Clopen source

A few years ago, when I was working in a job, I attended a social media course. There was a training budget to use up, and I couldn’t find any technical courses worth attending. So I attended the social media one.

At one point in the one-day course, the trainer was showing the attendees how easy it was to create a Wikipedia entry. He showed the update history. He showed how to edit other Wikipedia entries.

Now I’m going to tell you about a book I read recently. Don’t worry, it’s related. The book is “Geekonomics” by David Rice. There’s a chapter on open source (specifically related to software development).

Rice wrote that the openness of the open source movement might also be its downfall. Because anyone can contribute to an open source project, anyone does.

He also wrote that open source project contributors are typically not paid (in the form of money). They contribute for geek cred. And if you don’t contribute anything, you don’t get any geek cred at all.

And so developers typically contribute to features the developers want themselves or that the features are cool, and not because the features are user-requested or even helpful to the project. I mean they’re not paid, so they might as well do something cool.

Remember, no contribution, no geek cred.

Now Wikipedia is successful because if any “amateur” goes in to create “useless” entries or update existing entries with wrong information, there’s someone else who’s willing to go in and change it. The long tail of contributors work here because the entries aren’t typically arcane. And that contributors are motivated enough to make Wikipedia better.

Open source software projects don’t work quite as well. Amateur developers add useless or unnecessary features. No one wants to go in and edit code. Because developers do it for geek cred, if you go in and delete their stuff, even if their stuff is unnecessary or possibly even detrimental, the original developer/contributor is going to be upset with you. Because you’re removing their geek cred.

This had put me in a bit of a quandary. For the purposes of this article, I’ll define “open source” as:

  • Source code is available
  • Licensing is such that users are able to study, change, redistribute the software and the source code

I’m not sure about the licensing part. Any license that qualifies as open-source is good enough for me.

And “closed source” will be defined as “not everything that has to do with the software is made available”. I’ll explain the meaning in a bit.

I made a spreadsheet library and made it open source. It’s open source because the source code is available for anyone to read. I’ve licensed it with the MIT License, which basically allows you to do whatever you want with very few restrictions.

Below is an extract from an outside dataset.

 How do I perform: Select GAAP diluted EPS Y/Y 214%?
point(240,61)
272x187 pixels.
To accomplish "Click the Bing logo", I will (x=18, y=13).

It’s also closed, because I didn’t include the .csproj file and the strong name key file in the downloadable package. There are various reasons, but the main ones are that I intend to keep the branding and that there’s only one “original” SpreadsheetLight library running out there (mine). Anyone who forks my source code can compile it, but the resulting DLL won’t be the “original”, so to speak.

So I consider my project as clopen source. “Clopen” is a mathematical term used in topology to mean both open and closed. I’m not going to bore you with the details. Go Google the definition yourself.

The main point I had was that, while my project was open source, I don’t quite encourage open collaboration. Open collaboration is not a requirement for a project to be considered open source. And it is open source, because you can view all the source code.

My main motivation was that I had a specific vision for the project, which was to make the spreadsheet library as easy to use as possible for developers who are on a tight schedule and don’t have time to learn how to make spreadsheets with a third party library. This meant I had to maintain strict control over things like method signatures and even method/property/class names.

Can you imagine having just anyone coming in to change the source code? Or just adding a feature because they need it, but the intended developer audience doesn’t need it?

Not every contributor is interested in being aligned with the project’s vision and purpose.

Blind libraries

I have discovered that the software I’m working on right now falls into a particularly interesting category.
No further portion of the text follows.